Embracing the craving for root veggies and warming foods.
As the days grow shorter and cooler, there’s something deeply comforting about turning inward in the fall. It’s the season of soft sweaters, simmering pots on the stove and cozy meals shared at home. And at the heart of it all? The humble root vegetable.
Beets, carrots, squash, parsnips, sweet potatoes and turnips might not be flashy, but these earthy treasures are rich in nutrients, hearty and naturally sweet—making them perfect for everything from soups and stews to roasted sides and nourishing bowls.
Why Root Veggies Matter in the Fall
Root vegetables grow underground, drawing nutrients from the soil and storing them through the season. That makes them rich in minerals like potassium and magnesium, and packed with fibre, complex carbs and antioxidants. They’re also easy to digest and naturally warming—exactly what the body craves in the colder months.
In traditional Chinese medicine and Ayurvedic practice, seasonal eating is all about aligning with the rhythms of nature. In the fall, the focus is on grounding and supporting the body’s immune and digestive systems. Root veggies check all the boxes here—they nourish deeply, support stable energy and help balance blood sugar.
Cooking to Feel Grounded
As much as fall is about embracing nutrient-rich foods, it’s also about slowing down and enjoying the ritual of cooking again. Summer often has us eating on the go or opting for quick salads and smoothies. But fall invites us back into the kitchen.
Roasting a tray of mixed root vegetables with garlic and herbs fills your home with the kind of warmth that no scented candle can match. Simmering a pot of soup or sauce on a Sunday afternoon becomes less of a chore and more of a comfort ritual.
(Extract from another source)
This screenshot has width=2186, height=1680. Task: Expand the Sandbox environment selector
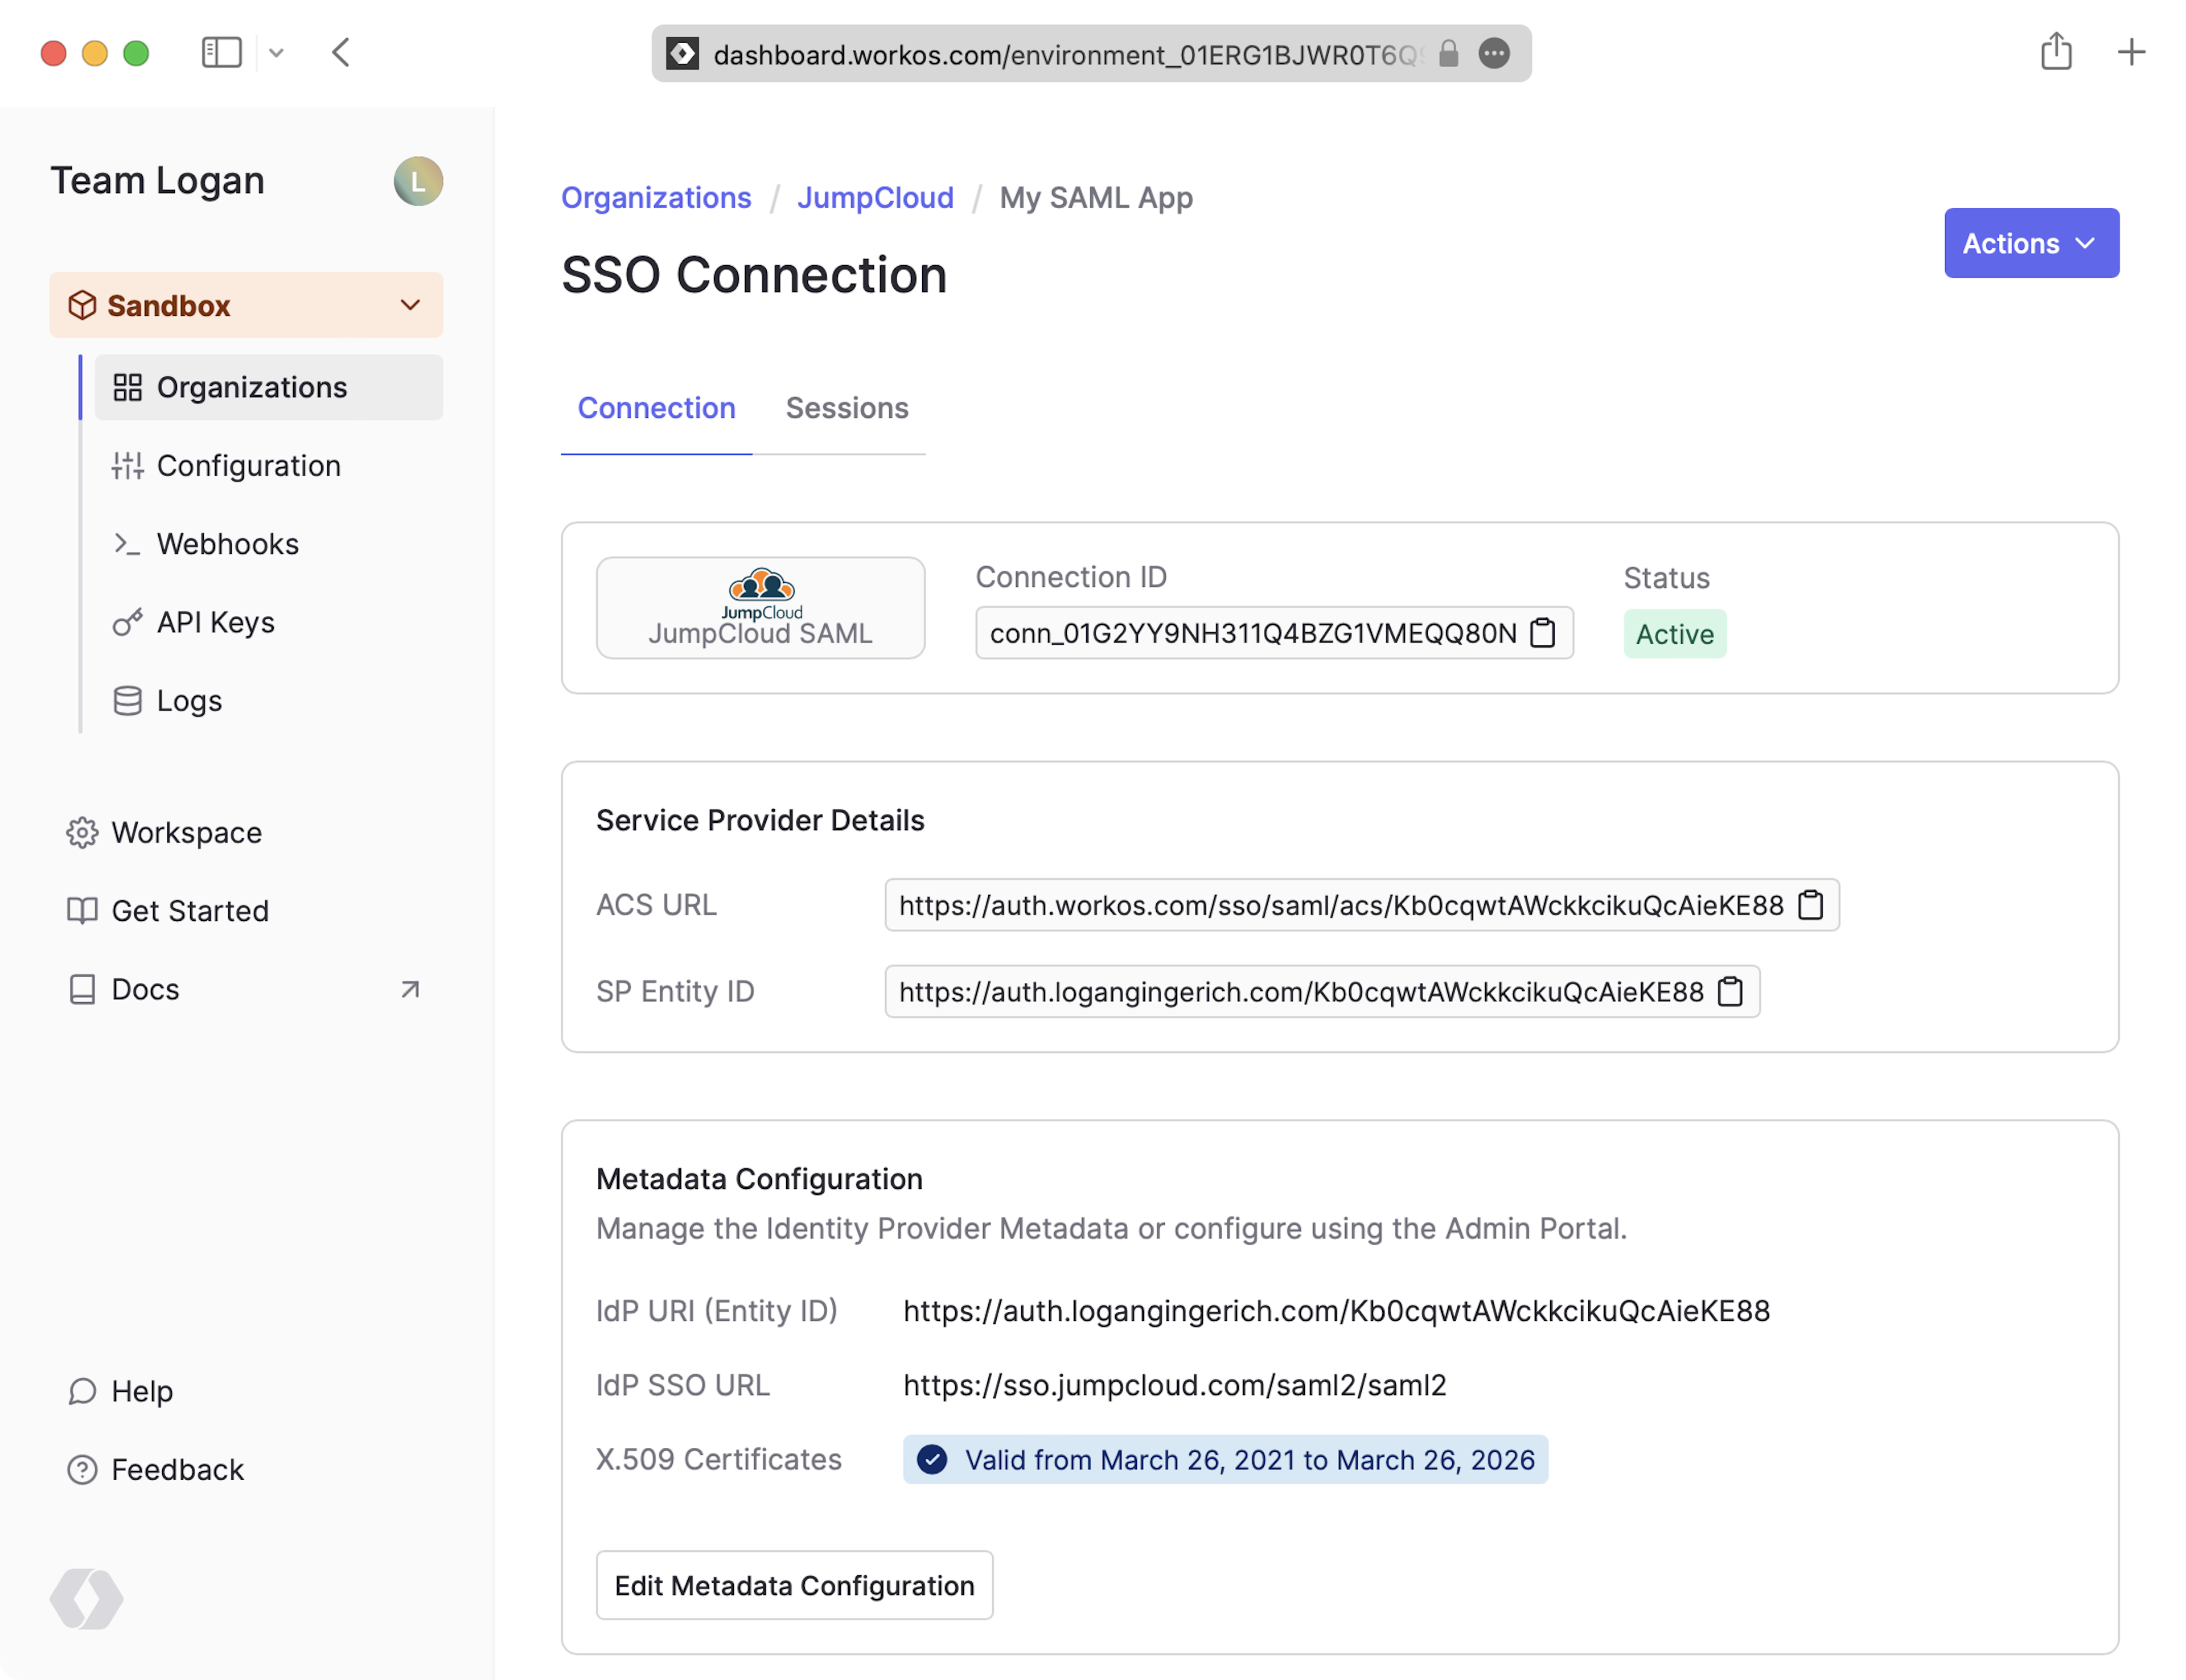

Even baking a simple squash loaf or carrot muffins can feel like an act of seasonal self-care.
Eating with the Season
Choosing what is in season doesn’t just taste better—it also connects us more deeply to where we live. In Canada, fall harvests are rich with root vegetables that store well into the winter, making them accessible, affordable and sustainable.
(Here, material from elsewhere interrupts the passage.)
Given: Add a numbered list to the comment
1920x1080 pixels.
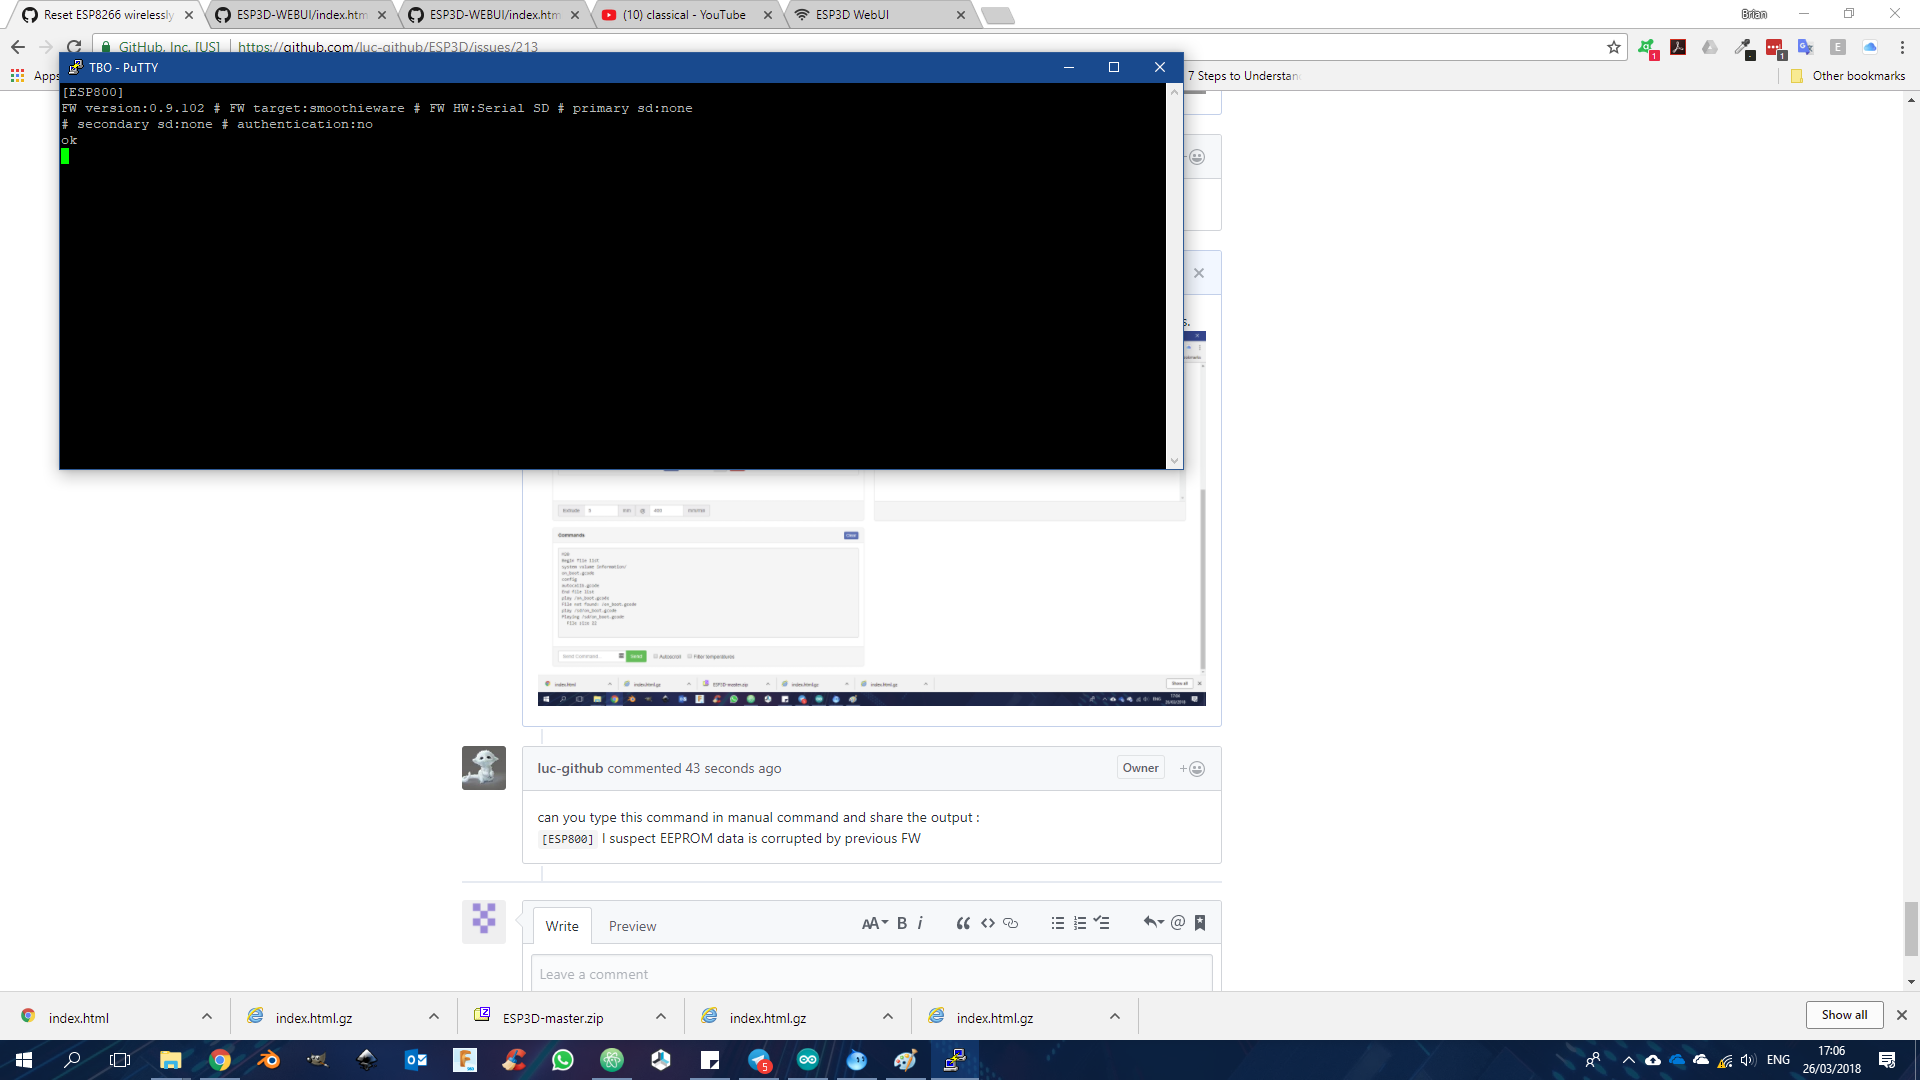Looking at the screenshot, I should 1079,923.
Eating this way supports your body’s natural rhythms. Cooler weather signals a need for denser foods that warm from the inside out. That’s why chilled salads start to lose their appeal and slow-cooked stews, roasted veggies and warming curries take their place.
It’s also a good time to focus on cooked over raw, warm over cold, and spiced over plain. Adding warming spices like ginger, cinnamon, turmeric or cumin boosts not only flavour but also digestion.
Root vegetables remind us that sometimes, the most nourishing things grow in the dark and take time. They’re exactly what we need to feel steady, well-fed and grounded. As the world speeds up again with back-to-school and busy routines, these foods offer an anchor.
There’s nothing quite like coming home to the smell of roasted squash or digging into a warm bowl of soup on a crisp fall evening. That’s the beauty of seasonal eating—it nourishes both body and soul.
Nutritional All-Stars
A quick guide to a few favourites and why they deserve a spot on your plate this fall.
- Beets
These vibrant beauties are full of betalains—powerful antioxidants that help support liver detox and fight inflammation. They’re also rich in folate, iron and nitrates, which can help improve circulation and lower blood pressure. Try roasting them with olive oil and rosemary or shredding them raw into a fall slaw with apple and lemon. - Carrots
Famous for their beta-carotene (a precursor to vitamin A), carrots support eye health, skin and immune function. Their natural sweetness intensifies when roasted, making them a favourite for soups, mash or simply tossed with maple syrup and a touch of cinnamon. - Parsnips
Often overlooked, parsnips offer a slightly sweet, nutty flavour and a good dose of vitamin C and folate. They pair beautifully with carrots and leeks in a puréed soup or can be roasted for a crispy, caramelized side dish. - Squash
Technically not a root vegetable, squash is a fall staple nonetheless. Varieties like butternut, acorn and kabocha are loaded with vitamins A and C, along with fibre and slow-digesting starches. They’re perfect for hearty stews, pasta sauces or simple roasted halves filled with grains and herbs. - Sweet Potatoes
These fibre-rich tubers are an excellent source of complex carbs and potassium. Their orange flesh signals a high dose of antioxidants—especially carotenoids. Bake them whole, slice them into fries or cube and roast them with cumin and smoked paprika for a spicy kick.
Warming Spices for Fall
Support digestion and add depth to your meals.
- Cinnamon: sweet, warming, anti-inflammatory
- Ginger: great for digestion and circulation
- Turmeric: antioxidant-rich and anti-inflammatory
- Cumin: adds warmth and supports gut health
- Nutmeg: lovely in squash or carrot soups
Try adding these spices to soups, curries or roasted veggies for a cozy kick.